€34 million to develop liver disease test

A €34 million project which aims to lead to new diagnostic tests to assess patients with non-alcoholic fatty liver disease and identify those most at risk of developing problems has been coordinated in Newcastle.

Liver Investigation: Testing Marker Utility in Steatohepatisis (LITMUS), funded by the European Innovative Medicines Initiative 2 Joint Undertaking, brings together clinicians and scientists from academic centres across Europe with companies from the European Federation of Pharmaceutical Industries and Associations (EFPIA). Their goal is to develop, validate and qualify better biomarkers for testing NAFLD.

The project is co-ordinated by Newcastle University, working closely with the lead EFPIA partner, Pfizer Ltd.

LITMUS will include 47 international research partners based at leading international universities and some of the world’s largest pharmaceutical companies.

Although many people have NAFLD, less than one in 10 will come to harm as a result.

The challenge is to identify those people that will be most severely affected and are gong to progress to liver cirrhosis or cancer so that appropriate care can be provided earlier.

At present this requires a liver biopsy, which can only be done in specialist hospitals, so there is need for better diagnostic tools.

Quentin Anstee, from Newcastle University’s Institute of Cellular Medicine and consultant herpatologist at Newcastle Hospitals NHS Foundation Trust, said: “Non-alcoholic fatty liver disease is already the most common underlying cause of liver transplant in the USA and, with the obesity epidemic in Europe, we are very close behind.

“LITMUS will unite clinicians and academic experts from centres across Europe with scientists from the leading pharmaceutical companies, all working together to develop and validate new highly-accurate blood tests and imaging techniques that can diagnose the severity of liver disease, predict how each patient’s disease will progress and monitor those changes, better or worse, as they occur.

“Lack of easy and accurate diagnostic tests means that many patients go undiagnosed until late in the disease process.

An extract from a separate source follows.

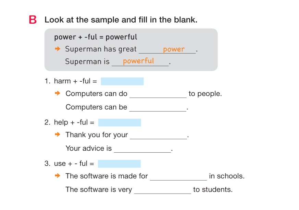
Task: Click the orange arrow before "Thank you for your"
Action: [58, 135]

It has also held-back efforts to develop new medical treatments for NAFLD. Availability of better diagnostic tests will help us to target care at an early stage of disease to the people who are going to be most severely affected. It will also help us to develop more effective medical treatments for NAFLD and to run the clinical trials that the regulatory agencies need so that they can licence these medicines to be prescribed by doctors.”

Chris Day, vice-chancellor and president, Newcastle University, said: “Tackling Non-alcoholic fatty liver disease is a major public health challenge and the award of such a large grant from the EU, allowing us to bring together pharma and academia in this way, gives us real hope of making significant advances in the diagnosis and treatment of this increasingly common and often devastating disease.”

Julia Brosnan, senior director of external collaborations and scientific alliances, Pfizer, said: “This is an exciting project and we look forward to working with the other LITMUS partners to develop new diagnostic tests for NAFLD, which is too often undiagnosed in patients. We hope the results of this project will help change that.”